The main advantages of these tests are (i) no cross-reaction with BCG and most non-tuberculosis mycobacteria, (ii) complete in a single visit, and (iii) malnourished and immunocompromised patients can be evaluated. However, these assays fail to differentiate between latent and active tuberculosis and cannot predict progression of latent tuberculosis. In case of borderline values of IGRA, one has to rely more on TST and clinical judgment [33]. The precise role of these assays in the diagnosis of TB remains unsettled.

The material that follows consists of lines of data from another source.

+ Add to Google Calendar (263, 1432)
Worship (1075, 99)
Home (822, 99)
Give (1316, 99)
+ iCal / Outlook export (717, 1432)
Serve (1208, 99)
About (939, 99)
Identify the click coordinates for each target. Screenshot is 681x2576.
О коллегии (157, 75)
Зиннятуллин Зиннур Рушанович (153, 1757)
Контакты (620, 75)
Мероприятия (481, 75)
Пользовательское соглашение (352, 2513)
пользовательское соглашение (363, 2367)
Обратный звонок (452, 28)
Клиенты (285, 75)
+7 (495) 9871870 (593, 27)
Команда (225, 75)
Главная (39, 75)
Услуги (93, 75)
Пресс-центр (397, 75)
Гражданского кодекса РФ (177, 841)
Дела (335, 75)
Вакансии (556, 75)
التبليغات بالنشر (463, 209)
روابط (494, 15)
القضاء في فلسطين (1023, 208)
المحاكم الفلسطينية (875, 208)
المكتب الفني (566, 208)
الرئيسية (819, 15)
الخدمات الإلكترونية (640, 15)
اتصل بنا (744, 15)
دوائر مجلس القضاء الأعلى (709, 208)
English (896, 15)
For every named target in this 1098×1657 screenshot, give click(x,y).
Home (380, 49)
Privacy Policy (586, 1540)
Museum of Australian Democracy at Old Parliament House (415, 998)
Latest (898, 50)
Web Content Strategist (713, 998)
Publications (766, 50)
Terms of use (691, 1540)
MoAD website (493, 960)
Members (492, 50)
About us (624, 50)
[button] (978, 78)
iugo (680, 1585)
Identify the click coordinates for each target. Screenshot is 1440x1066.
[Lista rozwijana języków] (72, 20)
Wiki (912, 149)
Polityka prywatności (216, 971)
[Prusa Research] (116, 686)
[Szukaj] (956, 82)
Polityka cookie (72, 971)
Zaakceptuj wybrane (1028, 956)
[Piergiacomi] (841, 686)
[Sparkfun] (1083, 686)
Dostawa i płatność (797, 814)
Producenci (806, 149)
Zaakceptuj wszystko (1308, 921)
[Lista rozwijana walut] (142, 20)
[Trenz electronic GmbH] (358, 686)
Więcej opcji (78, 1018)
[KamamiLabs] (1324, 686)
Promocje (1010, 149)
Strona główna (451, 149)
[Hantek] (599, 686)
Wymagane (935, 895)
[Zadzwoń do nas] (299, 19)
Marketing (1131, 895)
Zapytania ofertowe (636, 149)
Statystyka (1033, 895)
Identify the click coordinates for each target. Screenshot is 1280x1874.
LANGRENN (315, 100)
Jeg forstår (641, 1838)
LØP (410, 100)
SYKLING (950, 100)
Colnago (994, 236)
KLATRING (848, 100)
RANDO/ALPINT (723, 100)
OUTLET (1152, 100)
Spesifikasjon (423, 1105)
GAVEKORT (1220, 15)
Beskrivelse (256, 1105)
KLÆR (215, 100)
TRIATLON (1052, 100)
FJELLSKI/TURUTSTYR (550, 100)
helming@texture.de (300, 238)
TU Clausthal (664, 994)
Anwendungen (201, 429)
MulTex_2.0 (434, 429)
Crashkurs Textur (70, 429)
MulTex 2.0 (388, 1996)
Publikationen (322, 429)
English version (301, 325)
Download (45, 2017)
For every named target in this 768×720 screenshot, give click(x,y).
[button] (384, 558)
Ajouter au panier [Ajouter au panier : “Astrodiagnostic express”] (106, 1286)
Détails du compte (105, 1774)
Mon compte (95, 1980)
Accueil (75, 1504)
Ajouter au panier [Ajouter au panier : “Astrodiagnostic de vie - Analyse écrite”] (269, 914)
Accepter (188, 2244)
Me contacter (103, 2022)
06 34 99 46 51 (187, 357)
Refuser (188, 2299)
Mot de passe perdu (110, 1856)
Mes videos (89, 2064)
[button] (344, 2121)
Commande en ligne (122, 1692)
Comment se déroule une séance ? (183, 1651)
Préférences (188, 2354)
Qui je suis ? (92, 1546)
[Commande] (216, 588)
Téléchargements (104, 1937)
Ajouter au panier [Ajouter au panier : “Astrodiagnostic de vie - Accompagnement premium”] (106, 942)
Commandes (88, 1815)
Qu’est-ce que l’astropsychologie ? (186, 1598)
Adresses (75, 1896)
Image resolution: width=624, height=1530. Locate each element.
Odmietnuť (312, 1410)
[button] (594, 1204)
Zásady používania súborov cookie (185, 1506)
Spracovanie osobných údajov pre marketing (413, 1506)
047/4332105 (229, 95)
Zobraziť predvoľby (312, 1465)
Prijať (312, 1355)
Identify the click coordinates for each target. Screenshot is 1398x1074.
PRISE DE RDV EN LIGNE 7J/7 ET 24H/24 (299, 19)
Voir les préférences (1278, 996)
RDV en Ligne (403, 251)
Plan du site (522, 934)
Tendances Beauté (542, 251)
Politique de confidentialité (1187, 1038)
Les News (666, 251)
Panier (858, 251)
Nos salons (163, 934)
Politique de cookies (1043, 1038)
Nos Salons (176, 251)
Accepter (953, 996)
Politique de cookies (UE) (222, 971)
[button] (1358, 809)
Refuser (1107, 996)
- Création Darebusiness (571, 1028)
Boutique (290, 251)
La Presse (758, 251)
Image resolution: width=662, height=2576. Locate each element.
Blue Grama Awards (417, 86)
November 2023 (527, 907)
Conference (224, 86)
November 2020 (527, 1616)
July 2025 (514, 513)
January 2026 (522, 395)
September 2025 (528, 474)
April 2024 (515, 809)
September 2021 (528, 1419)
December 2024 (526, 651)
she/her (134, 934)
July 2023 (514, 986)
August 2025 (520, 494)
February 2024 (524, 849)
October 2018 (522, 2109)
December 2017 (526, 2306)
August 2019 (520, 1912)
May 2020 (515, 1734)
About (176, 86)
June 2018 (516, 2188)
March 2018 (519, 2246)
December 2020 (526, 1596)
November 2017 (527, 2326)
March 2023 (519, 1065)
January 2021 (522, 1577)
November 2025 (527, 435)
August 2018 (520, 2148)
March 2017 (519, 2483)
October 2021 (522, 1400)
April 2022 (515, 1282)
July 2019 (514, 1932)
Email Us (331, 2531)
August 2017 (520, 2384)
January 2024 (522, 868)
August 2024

Anti-tubercular Therapeutic Trials

Although anti-tubercular therapy trial was used in the past to differentiate between the two diseases in countries with high prevalence of tuberculosis, but this should not be taken as a standard practice. Partial response to anti-tubercular therapy (ATT) in patient with actual Crohn’s disease and emergence of MDR tuberculosis restricts the usefulness of response to ATT as a way of establishing the diagnosis of tuberculosis [34]. To make the matter more complex, the patients with CD being treated with immunosuppressants have a higher risk of acquiring all infections including tuberculosis. This can lead to the co-existence of two diseases. In addition, reactivation of tuberculosis needs to be more aggressively searched in countries where tuberculosis is endemic. In spite of the availability of a wide range of investigations, uncertainty about ITB vs. CD remains in nearly one third of the patients. Such patients may be considered for ATT first. However, re-evaluation at 8–12 weeks is crucial for decision regarding continuation of ATT or switching to treatment for CD.

Conclusion

Differentiation between ITB and CD is very challenging but crucial as fall outs of wrong diagnosis can be devastating. In the absence of a single pathognomonic clinical feature or diagnostic test, the diagnosis of either disease should be based on all the evidences. A detailed clinical evaluation and corroborative tests are mandatory before initiating specific therapy.